I Can Name that Brand in Three Notes: Non-Traditional Trademarks for Traditional Goods
Kathy Belleau, Assistant General Counsel - Intellectual Property and Procurement Legal, Pitney Bowes Inc., USA
People are exposed to trademarks on a daily basis. Trademarks are a part of everyone’s everyday life. Trademarks are used on clothing, food, entertainment, cosmetics, etc. Unlike other aspects of law, there is no minimum educational requirement or level of sophistication to understand and/or recognize what a trademark is and how it relates to the goods and/or services with which it is used. Kids can readily recognize a brand from a young age, e.g., FISHER-PRICE toys. Teens recognize the well-known brands, e.g., COKE for soft drinks and NIKE for sports shoes. Along with these words that are used as trademarks, brand owners also use stylized lettering or designs.

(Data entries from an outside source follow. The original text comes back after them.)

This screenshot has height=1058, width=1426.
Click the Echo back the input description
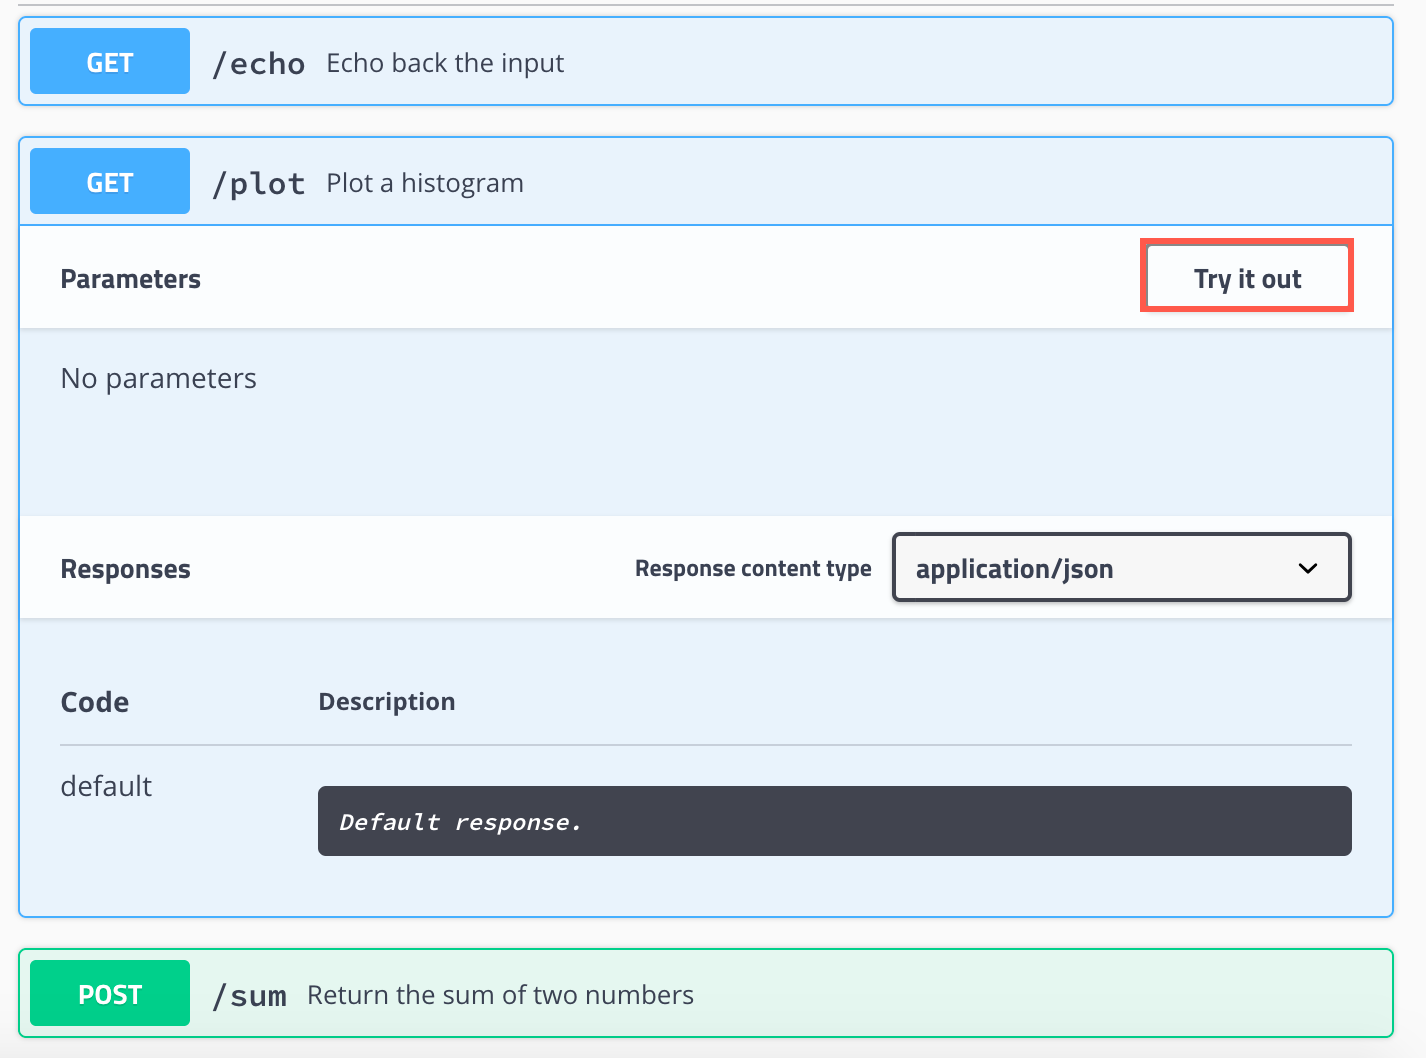click(x=444, y=62)
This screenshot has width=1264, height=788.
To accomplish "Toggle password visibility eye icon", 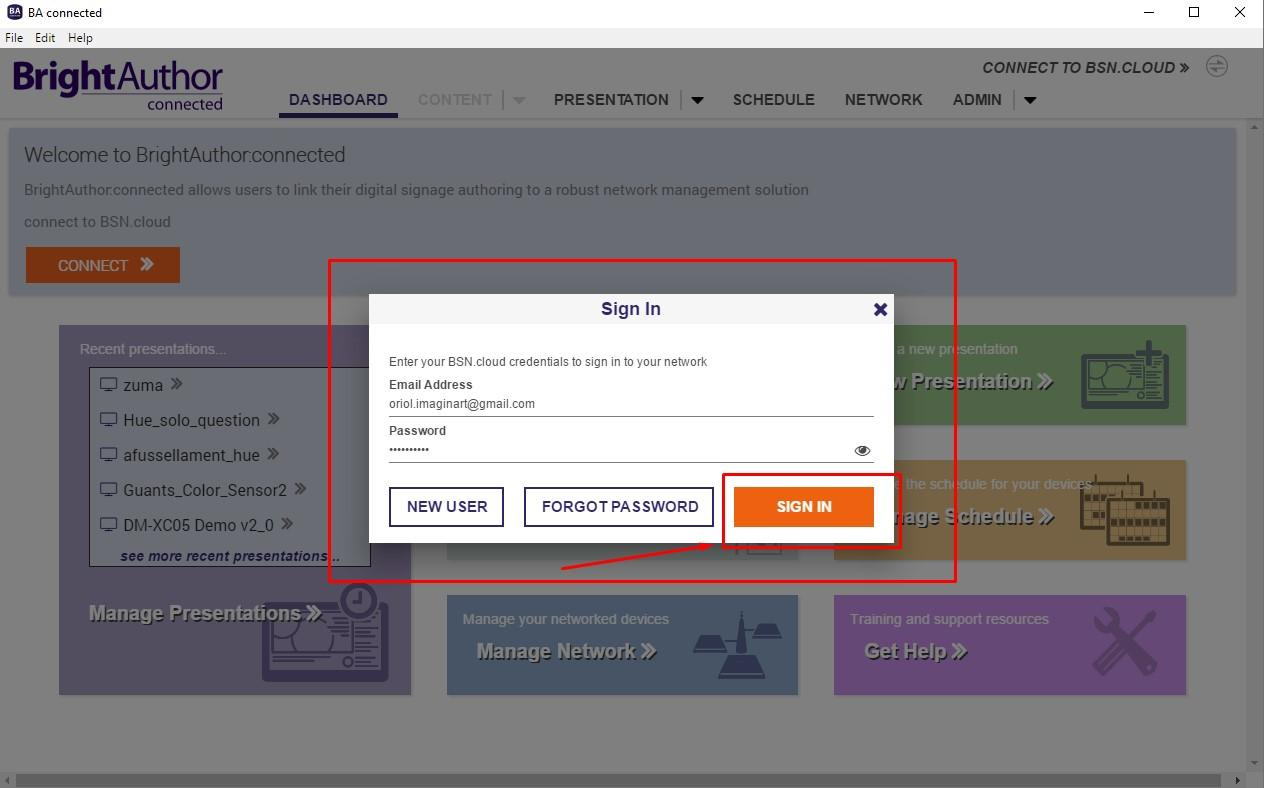I will point(862,451).
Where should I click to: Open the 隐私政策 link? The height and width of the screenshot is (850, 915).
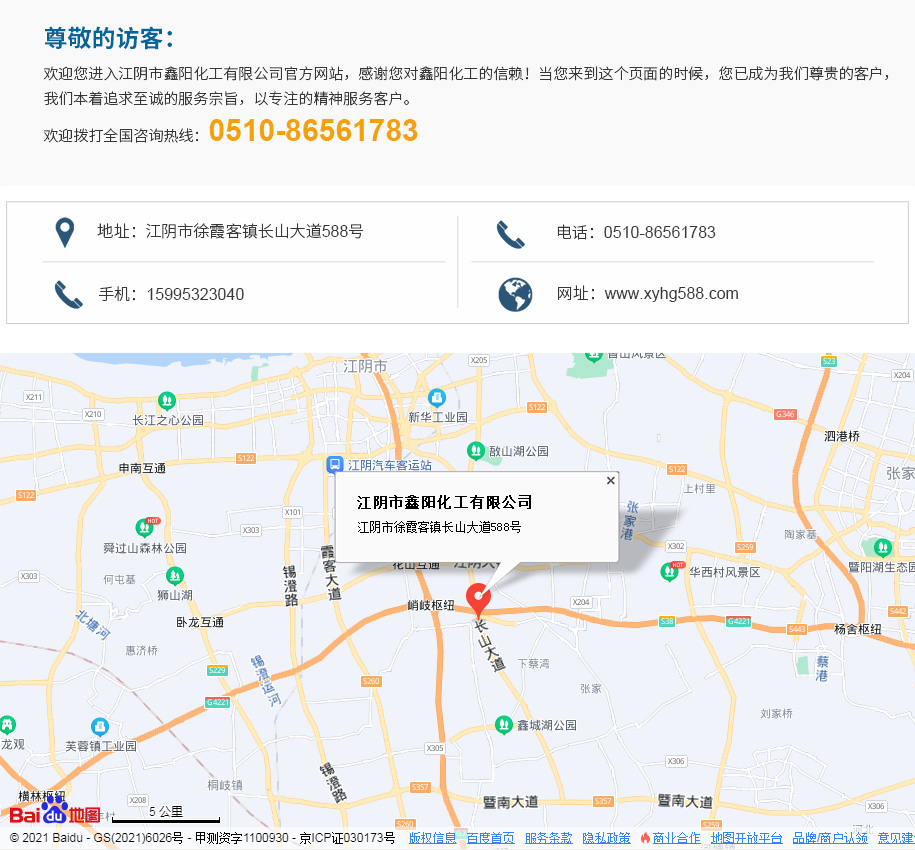[606, 838]
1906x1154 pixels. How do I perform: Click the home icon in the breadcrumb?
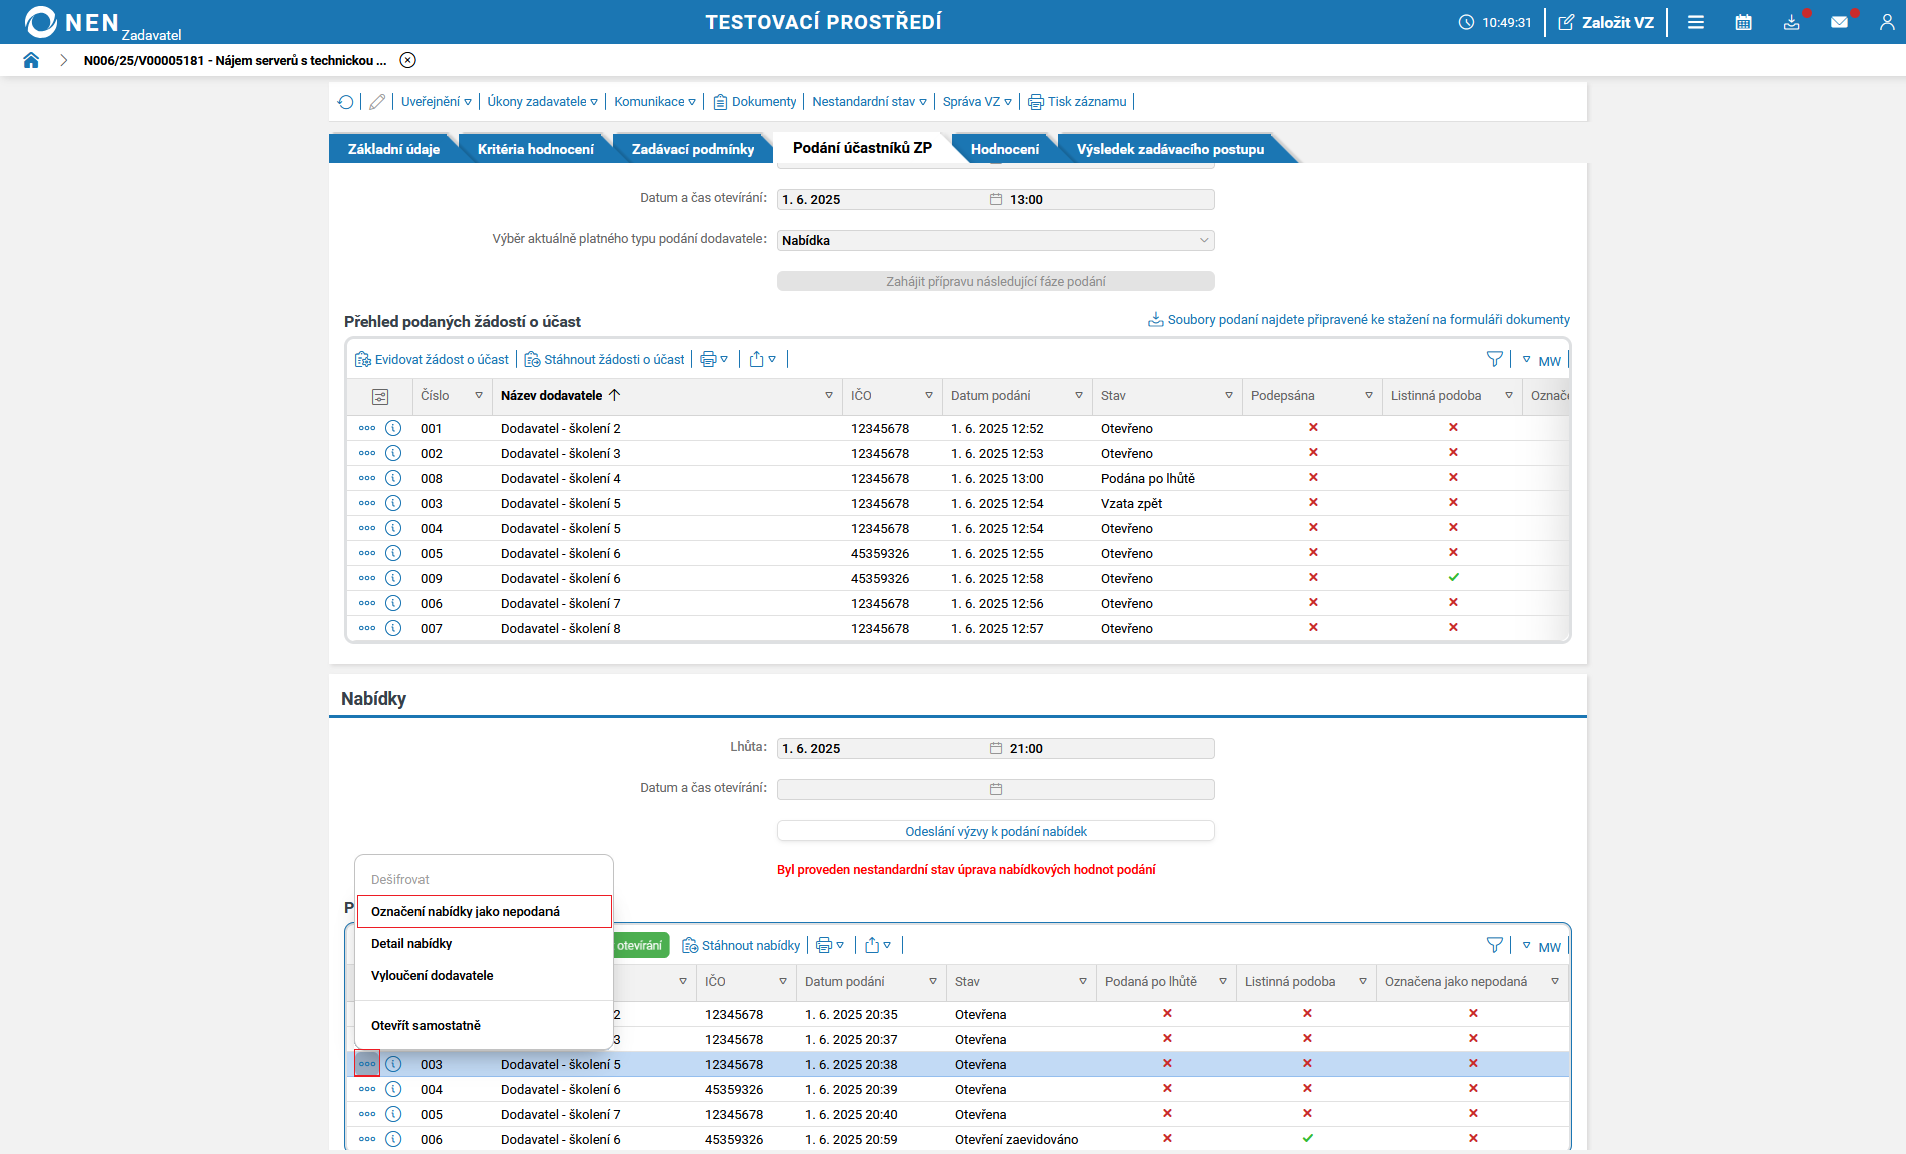click(x=31, y=60)
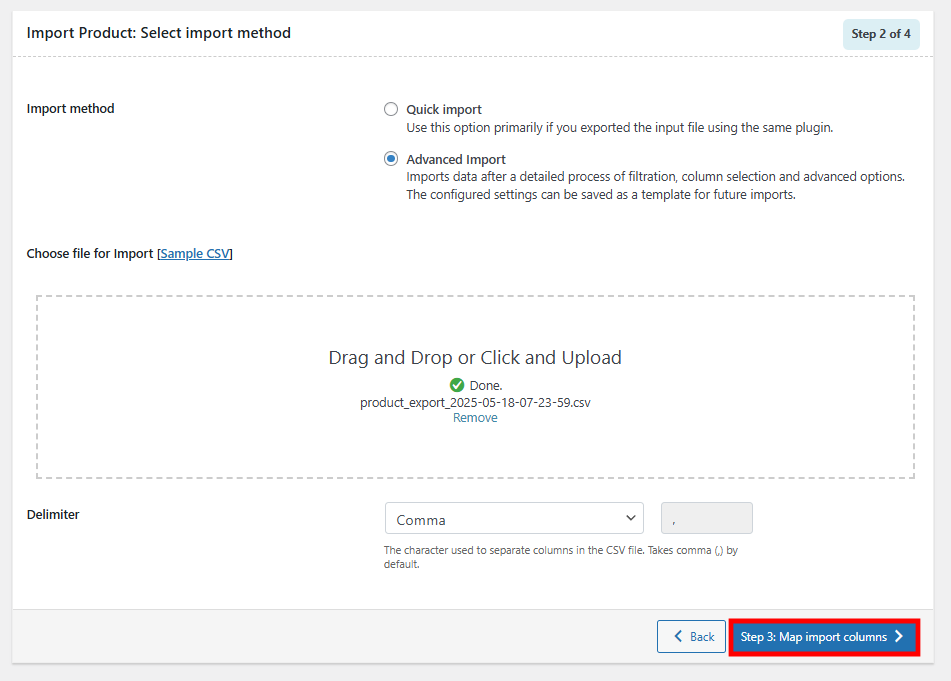
Task: Open the Sample CSV link
Action: coord(195,254)
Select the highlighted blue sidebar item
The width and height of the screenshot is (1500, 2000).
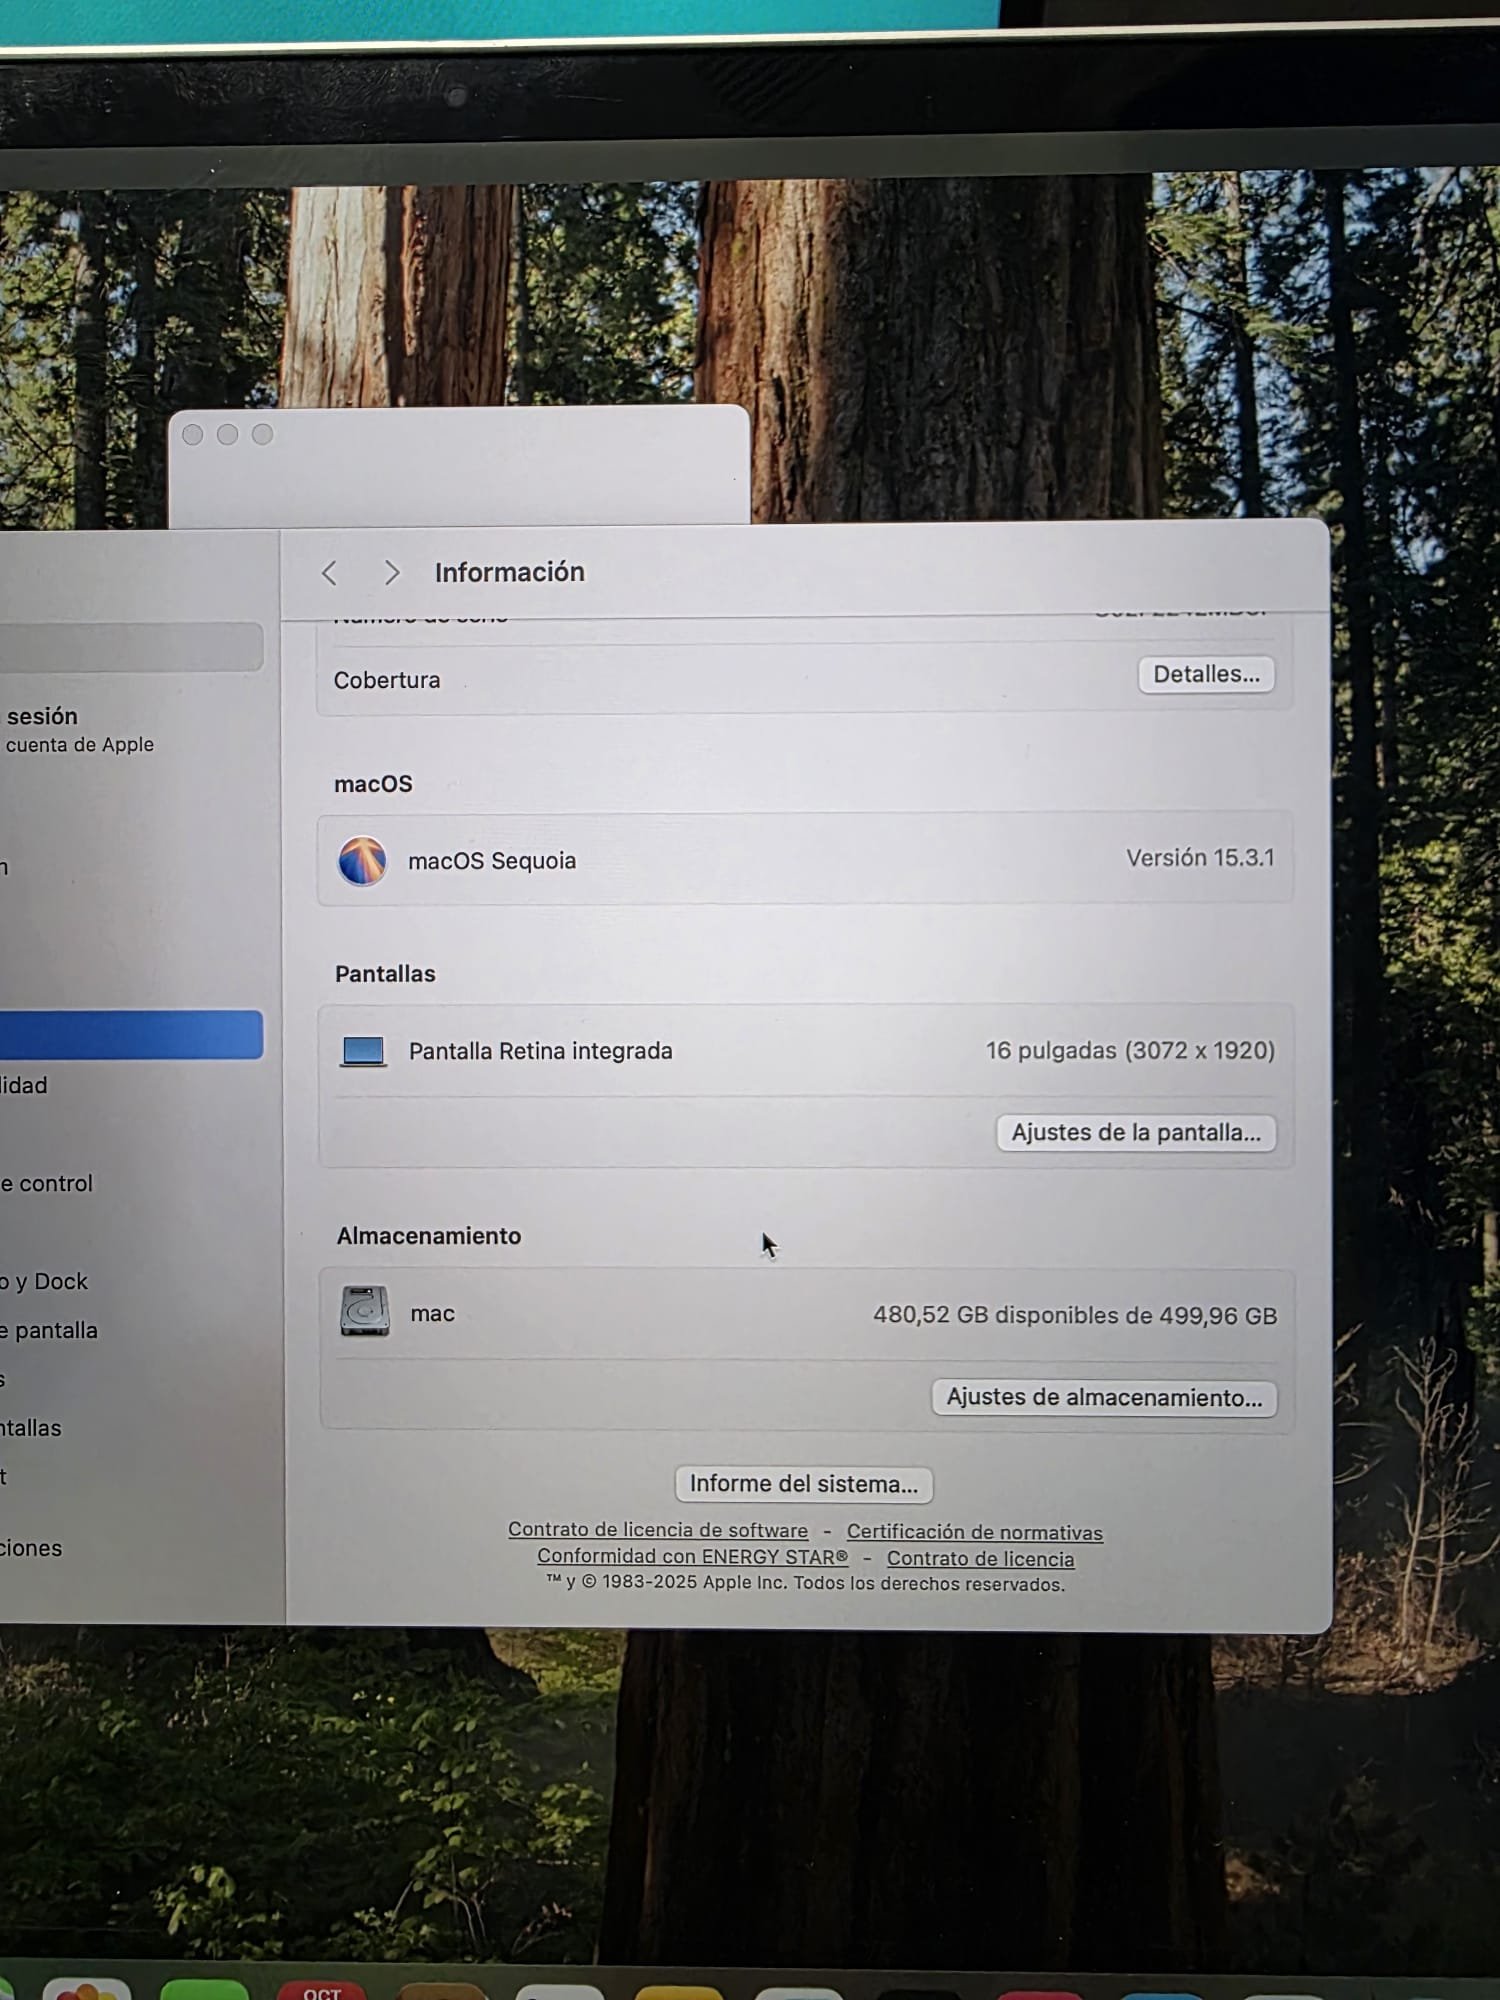point(130,1035)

COCA-COLA uses stylized lettering for their soft drinks and Nike utilizes a Swoosh design on its sports shoes. These designs are also well recognized as trademarks by the general public. What people are less familiar with are the non-traditional marks that companies use to distinguish their goods and/or services from those of their competitors. One of the most common is the use of color. Other non-traditional types would be the non-functional shape of the goods or packaging for the goods; sound, usually in the form of musical notes; texture, the feel of a product or label therefor; finally, smell. All of these non-traditional trademarks need to be handled in a particular manner in order to ensure that rights are established and, once perfected, are not lost by misuse. Because a trademark identifies the source of the goods and/or services by the very nature of what a trademark is, words and designs are not the only manner of identifying the source. An identification can be made based on many different factors, all of which fall under this “identity of source” definition.